Output, exactly as written, the lines of the data below from the one containing "Switch to the Actions tab" to the end.

INPUT MATERIAL ->

┌────────

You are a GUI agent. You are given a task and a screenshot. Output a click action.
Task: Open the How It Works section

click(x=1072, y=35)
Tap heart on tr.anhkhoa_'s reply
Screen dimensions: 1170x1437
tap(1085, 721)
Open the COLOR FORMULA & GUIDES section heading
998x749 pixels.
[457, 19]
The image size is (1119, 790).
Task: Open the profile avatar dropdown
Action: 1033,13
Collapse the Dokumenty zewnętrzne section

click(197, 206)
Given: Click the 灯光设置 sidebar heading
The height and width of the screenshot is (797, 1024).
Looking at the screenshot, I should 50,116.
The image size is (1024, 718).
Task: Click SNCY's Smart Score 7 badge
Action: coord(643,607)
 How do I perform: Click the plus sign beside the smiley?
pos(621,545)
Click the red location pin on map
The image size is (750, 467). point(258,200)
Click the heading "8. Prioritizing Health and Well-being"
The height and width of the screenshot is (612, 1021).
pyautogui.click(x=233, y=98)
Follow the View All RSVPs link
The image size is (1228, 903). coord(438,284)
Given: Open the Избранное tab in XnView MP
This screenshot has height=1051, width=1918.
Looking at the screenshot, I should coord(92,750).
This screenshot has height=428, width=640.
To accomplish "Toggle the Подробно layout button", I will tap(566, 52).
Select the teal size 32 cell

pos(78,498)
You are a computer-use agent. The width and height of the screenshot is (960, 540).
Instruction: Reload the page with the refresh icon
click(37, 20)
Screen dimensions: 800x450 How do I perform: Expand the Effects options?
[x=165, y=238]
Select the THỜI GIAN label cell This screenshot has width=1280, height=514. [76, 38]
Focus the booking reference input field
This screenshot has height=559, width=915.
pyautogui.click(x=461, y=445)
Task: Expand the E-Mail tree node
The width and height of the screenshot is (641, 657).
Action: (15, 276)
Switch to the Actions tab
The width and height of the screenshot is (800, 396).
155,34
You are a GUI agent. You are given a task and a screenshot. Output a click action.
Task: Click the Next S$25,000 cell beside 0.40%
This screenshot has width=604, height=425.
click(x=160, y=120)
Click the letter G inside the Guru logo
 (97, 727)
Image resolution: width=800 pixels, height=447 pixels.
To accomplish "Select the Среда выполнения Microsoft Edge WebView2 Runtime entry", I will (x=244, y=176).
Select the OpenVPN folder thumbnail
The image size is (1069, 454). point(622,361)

└────────

THE ANSWER ->
Switch to the Actions tab
The width and height of the screenshot is (800, 396).
155,34
You are a GUI agent. You are given a task and a screenshot. Output a click action.
Task: Click the Next S$25,000 cell beside 0.40%
This screenshot has width=604, height=425.
click(x=160, y=120)
Click the letter G inside the Guru logo
 (97, 727)
Image resolution: width=800 pixels, height=447 pixels.
To accomplish "Select the Среда выполнения Microsoft Edge WebView2 Runtime entry", I will (x=244, y=176).
Select the OpenVPN folder thumbnail
The image size is (1069, 454). point(622,361)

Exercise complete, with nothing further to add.